The fuel for the race is a comprehensive online marketing plan that includes pay-per-click advertising, social media marketing, SEO, and, crucially, automated email. “You have to have an effective email strategy in place to compete in the world of e-commerce,” Lubbers says. “If you don’t, you just can’t. It’s table stakes.”

Email is also the one piece of the digital marketing mix that yields immediate results. “An email goes out, and sales come in,” Augustine says. “It’s a lot different from passively waiting through AdWords, pay-per-click, banner ads, or even sharing your content in social media. It’s the one thing where you push a button and money comes out of it.”

So is email the ATM of digital marketing? Not so fast.

A successful email campaign requires writing and designing multiple, highly personalized emails for various audiences. It’s a multi-step process that takes a lot of strategic planning, production, and implementation. But automation eliminates the 3rd step, allowing more time for the critical step that follows it: analysis and improvement of the campaign.

Executed properly, an automated email campaign will glide along on its own power, generating sales and customer insights. And those insights are then used to improve the campaign and generate even more sales. When operating at peak performance, an automated email marketing campaign is a positive feedback loop that produces ever-growing profits.

No “easy” button

Sounds easy, right? Not quite. Especially for many of Gauge’s clients, which are bootstrapped businesses just like them.

“Except for the large, multibillion-dollar brands, many of the people we work with sort of fell into these professions,” Augustine says. “They come from diverse backgrounds. They likely didn’t study marketing in college. So our role as guides is to put a process in place to allow them to be successful.”

5 tips for ambitious young agencies

Despite launching Gauge just as the economy was beginning to crash in 2007, Daniel Augustine and Mark Lubbers have managed to grow it from a 2-man digital shop to a 20-person team in less than 10 years. Here’s their advice to small agencies who’d like to travel a similar path.

1. Don’t think like a startup.
“We never had a startup mentality,” Lubbers says. “In that sense, we’re really aligned with Mailchimp on a business and philosophy level.” Instead of looking for investors, Lubbers advises other agencies to focus on consistently providing value. “That means understanding how to make money through a great product and great service.”

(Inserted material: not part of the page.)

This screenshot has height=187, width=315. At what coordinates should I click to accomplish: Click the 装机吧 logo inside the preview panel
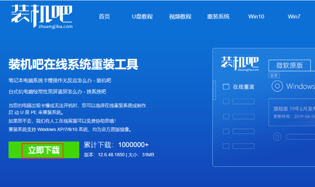click(240, 63)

2. Recognize the value of simplicity.
Augustine and Lubbers have learned that complex enterprise software tools aren’t right for their mid- and small-sized clients. “A tool that does everything, but that your client has no idea how to use, is useless,” Augustine says. “Take Mailchimp — they understand that email is supposed to be simple. It doesn’t have to have every bell and whistle. It just needs to be reliable. It needs to just work.”

3. Understand what you’re selling.
You may technically sell creative services, e-commerce solutions, strategic branding, or websites. But at the end of the day, you’re really selling something else entirely. “Trust is what we sell,” Lubbers says. “We exist to do great work and build trust. Clients come to us for the trust.”

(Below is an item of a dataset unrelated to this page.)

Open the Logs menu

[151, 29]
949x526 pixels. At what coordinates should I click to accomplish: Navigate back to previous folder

4. Find a way to prove your value.
Gauge started out making WordPress websites for homebuilders. But the agency gravitated toward e-commerce because it allowed them to really prove value to their clients. “There is never a question of the value you are generating with e-commerce,” Augustine says. “It is easy to track dollars in and dollars out. When we were building WordPress sites, it was more ephemeral.”

5. Be a better mousetrap builder.
Another reason Lubbers and Augustine entered the e-commerce market was because they saw opportunity for innovators. “There has been kind of an e-commerce explosion, and it is very much an open market,” Augustine says. “If you have a better mousetrap, clients will come to you. That’s why it works for us. We like building better mousetraps.”